Faced with withering Republican criticism of his defense of the right of Muslims to build a community center and mosque near ground zero, President Obama quickly recalibrated his remarks on Shabbos, a sign that he has waded into even more treacherous political waters than the White House had at first realized.In brief comments during a family trip to the Gulf of Mexico, Mr. Obama said he was not endorsing the New York project, but simply trying to uphold the broader principle that government should “treat everybody equally,” regardless of religion.
“I was not commenting, and I will not comment, on the wisdom of making the decision to put a mosque there,” Mr. Obama said. “I was commenting very specifically on the right people have that dates back to our founding. That’s what our country is about.”
But Mr. Obama’s attempt to clarify his remarks, less than 24 hours after his initial comments at a White House iftar, a Ramadan sunset dinner, pushed the president even deeper into the thorny debate about Islam, national identity and what it means to be an American – a move that is riskier for him than for his predecessors.
From the moment he took the oath of office, using his entire name, Barack Hussein Obama, as he swore to protect and defend the Constitution, Mr. Obama has personified the hopes of many Americans about tolerance and inclusion. He has devoted himself to reaching out to the Muslim world, vowing, as he did in Cairo last year, “a new beginning.”
But his “new beginning” has aroused nervousness in some, especially those who disagree with his counterterrorism policies, or those more comfortable with a vision of America as a white and largely Christian nation, and not the pluralistic melting pot Mr. Obama represents.

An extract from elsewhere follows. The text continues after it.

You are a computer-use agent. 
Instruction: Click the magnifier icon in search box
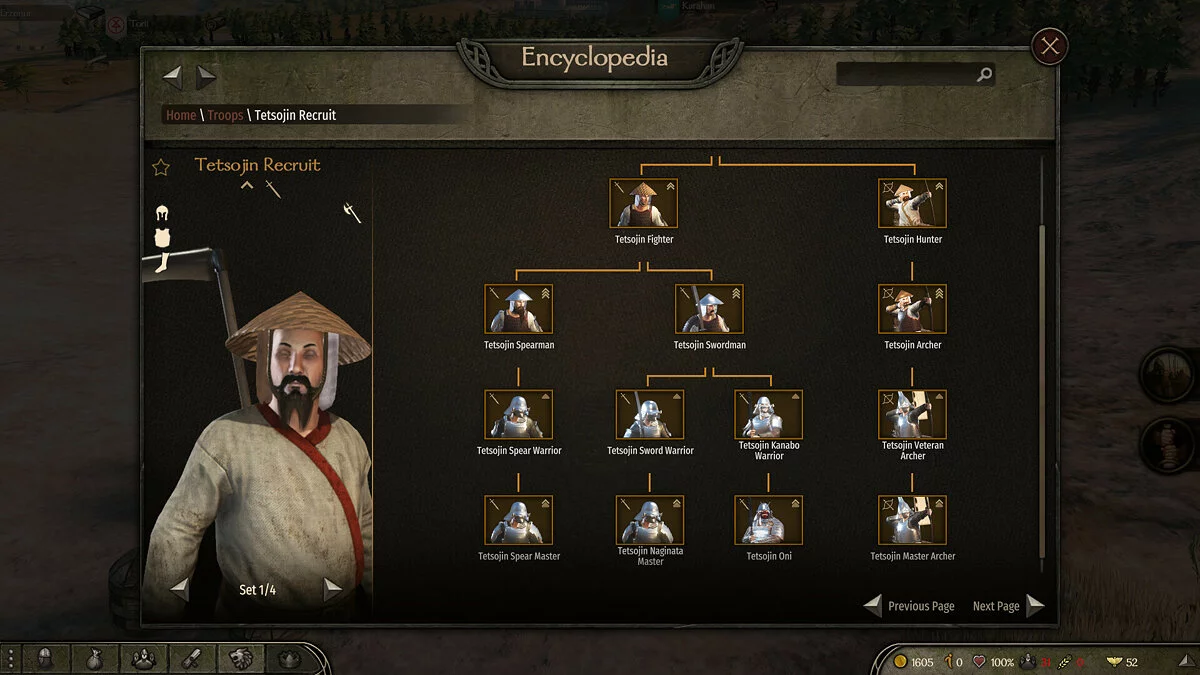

The debate over the proposed Islamic center in Manhattan only intensified on Saturday, as the conservative blogosphere lighted up with criticism of Mr. Obama, and leading Republicans – including Newt Gingrich, the former House speaker; Representative John A. Boehner, the House minority leader; and Representative Peter T. King of New York – forcefully rejected the president’s stance.
Mr. Gingrich accused the president of “pandering to radical Islam.” Mr. Boehner said the decision to build a mosque so close to ground zero was “deeply troubling, as is the president’s decision to endorse it.” And Mr. King flatly said the president “is wrong,” adding that Mr. Obama had “caved in to political correctness.”
Indeed, the criticism was so intense that the White House ultimately issued an elaboration on the president’s clarification, insisting that the president was “not backing off in any way” from the comments he made Friday night.
“As a citizen, and as president,” Mr. Obama said then, “I believe that Muslims have the same right to practice their religion as everyone else in this country. And that includes the right to build a place of worship and a community center on private property in Lower Manhattan, in accordance with local laws and ordinances.”
The local issue of the mosque and the wider issues of Islam and religious freedom are just part of a divisive cultural and political debate that is percolating in various forms during this hotly contested election season. On Capitol Hill, for instance, some Republicans advocate amending the Constitution to bar babies born to illegal immigrants from becoming citizens – a move the president also opposes.
“I think it’s very important, as difficult as some of these issues are, that we stay focused on who we are as a people and what our values are all about,” the president said here on Saturday.
Mr. Obama’s predecessor, George W. Bush, also held annual Ramadan celebrations and frequently took pains to draw a distinction between Al Qaeda and Islam, as Mr. Obama did Friday night. But Mr. Obama, unlike Mr. Bush, has been accused of being a closet Muslim (he is Christian) and faced attacks from the right that he is soft on terrorists.
“For people who already fear the worst from Obama, this only confirms their fears,” said John Feehery, a Republican consultant who spent years as a top party aide on Capitol Hill. “This is not a unifying decision on his part; he chose a side. I understand why he did this, but politically I think it’s a blunder.”
White House aides say Mr. Obama was well aware of the risks. “He understands the politics of it,” David Axelrod, his senior adviser, said in an interview.
Few national Democrats rushed to Mr. Obama’s defense; party leaders, who would much prefer Mr. Obama to talk about jobs, were mostly silent. Two New York Democrats, Senator Kirsten E. Gillibrand and Representative Jerrold Nadler, however, did back Mr. Obama. But Alex Sink, the Democratic candidate for governor here, distanced herself, while Gov. Charlie Crist, a Republican-turned-independent, defended the president.
“I think he’s right,” Mr. Crist told reporters during an appearance with the president at a Coast Guard station here.
Mr. Obama has typically weighed in on such delicate matters only when circumstances have forced his hand, as he did during his campaign for president, when he gave a lengthy speech on race in America in response to controversy swirling around his relationship with his fiery former pastor, Jeremiah Wright.
Debate about the Islamic center had been brewing for weeks, yet Mr. Obama had studiously sidestepped it.
But the Ramadan dinner seemed to leave the president little choice. Aides said there was never any question about what he would say.
“He felt that he had a responsibility to speak,” Mr. Axelrod said.